Startup adalah istilah yang telah menjadi semakin populer dalam beberapa tahun terakhir, khususnya di era digital. Pada dasarnya, start-up adalah perusahaan yang masih dalam tahap merintis. Startup adalah perusahaan rintisan yang belum lama beroperasi. Dalam konteks perkembangan teknologi, istilah ini sering dikaitkan dengan perusahaan yang baru berdiri dan seringkali memiliki fokus pada inovasi dan pertumbuhan yang cepat.

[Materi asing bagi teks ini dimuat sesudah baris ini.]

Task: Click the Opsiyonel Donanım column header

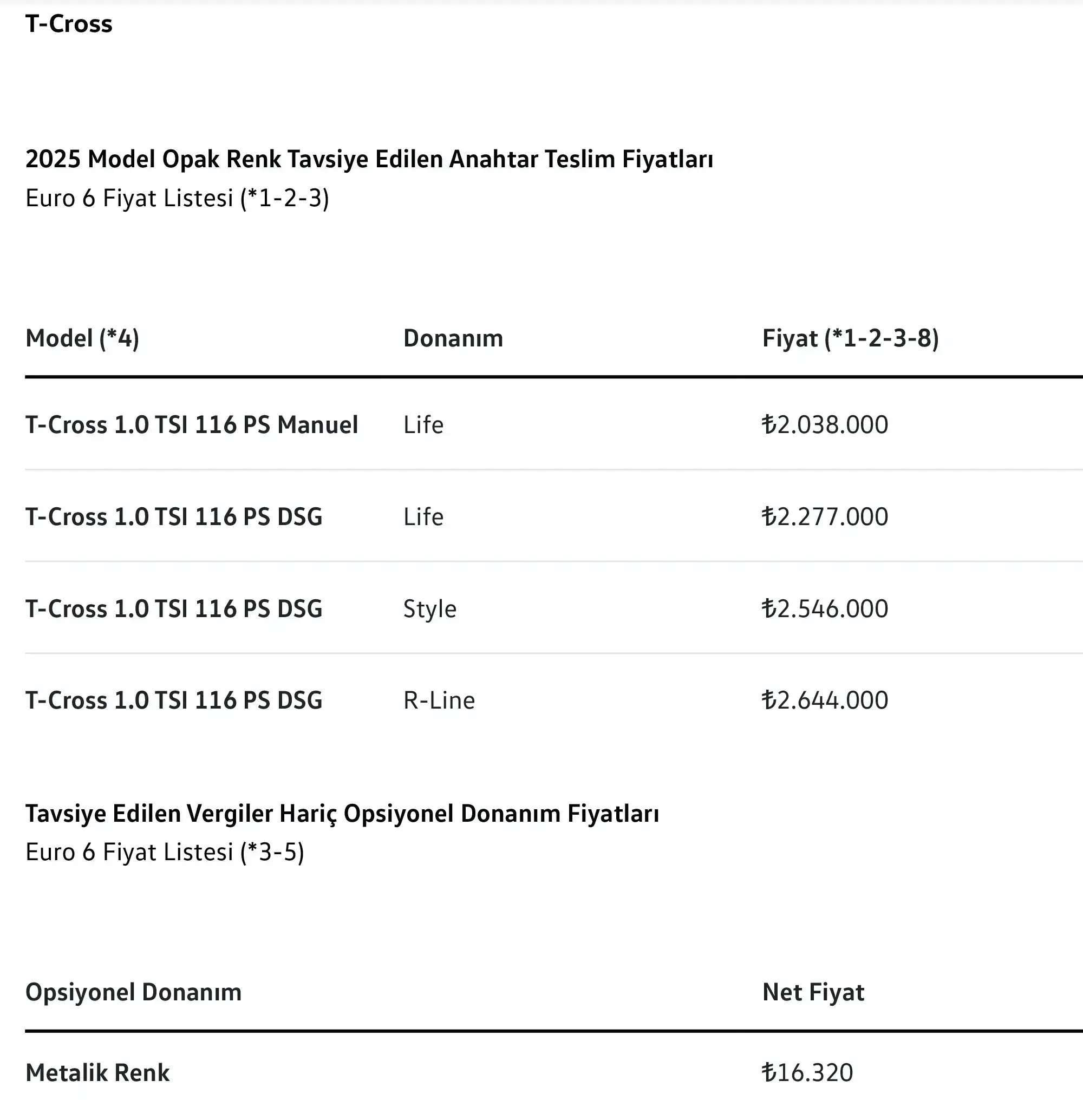Action: point(133,993)
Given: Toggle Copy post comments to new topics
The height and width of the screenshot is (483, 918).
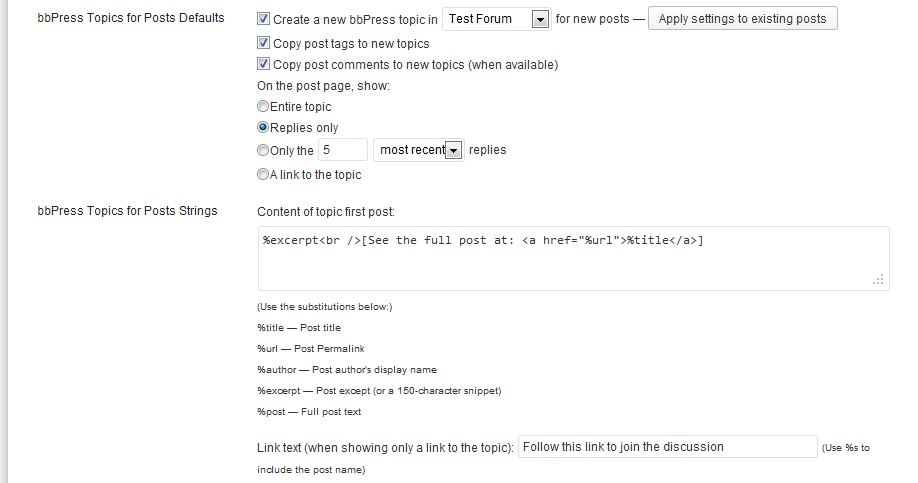Looking at the screenshot, I should click(263, 64).
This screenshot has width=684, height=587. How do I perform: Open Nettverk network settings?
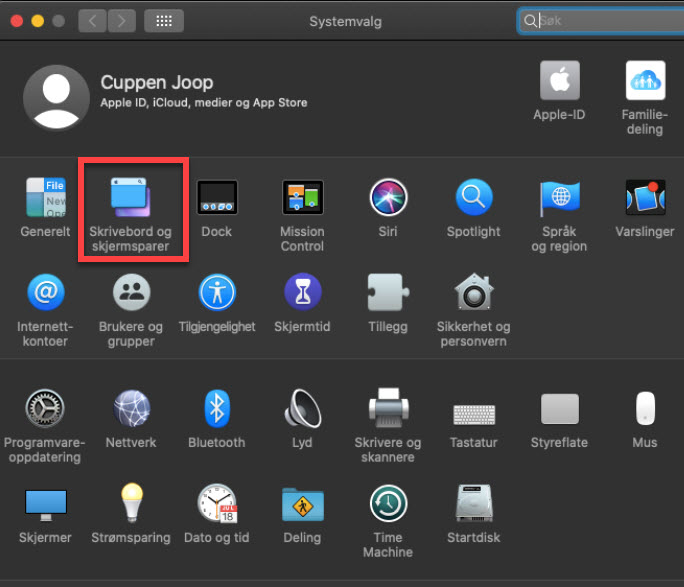(x=130, y=409)
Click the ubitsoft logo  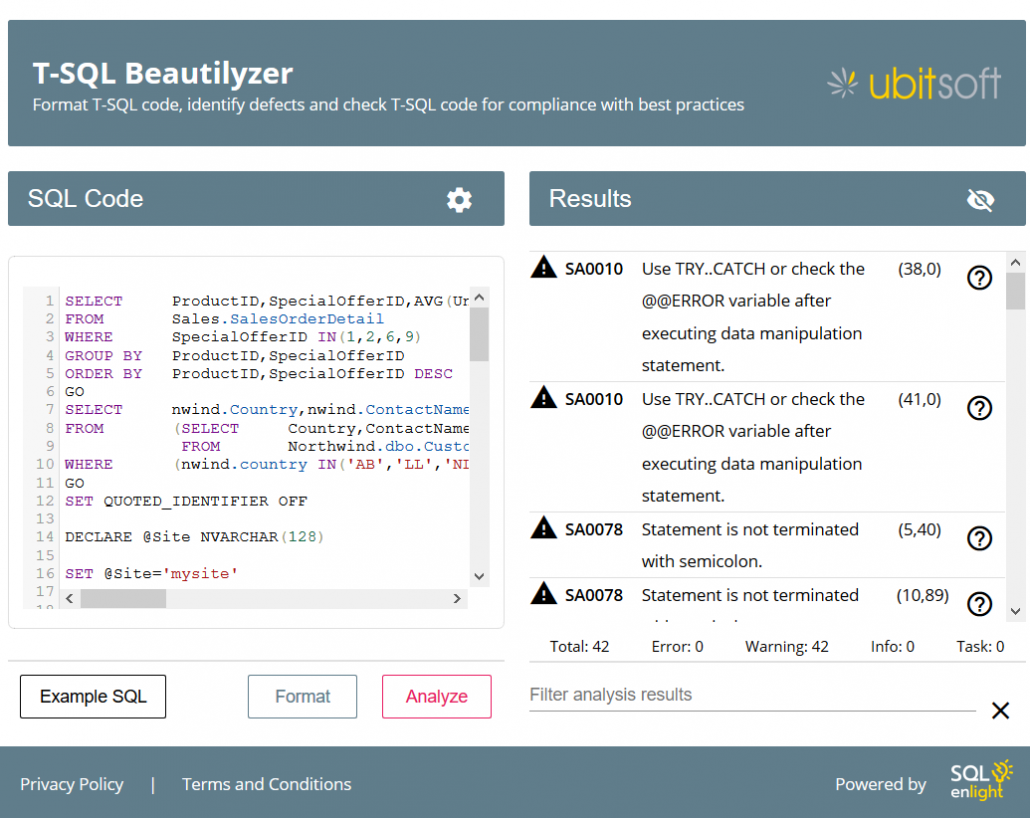913,83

Perkembangan start-up di Indonesia, seperti di banyak negara lain, sering kali dipicu oleh dorongan untuk memanfaatkan teknologi sebagai solusi. Mereka mungkin menggunakan teknologi sebagai fondasi untuk produk atau layanan mereka, memanfaatkan perangkat lunak, platform online, dan pendekatan teknologi lainnya untuk memberikan nilai tambah kepada pelanggan.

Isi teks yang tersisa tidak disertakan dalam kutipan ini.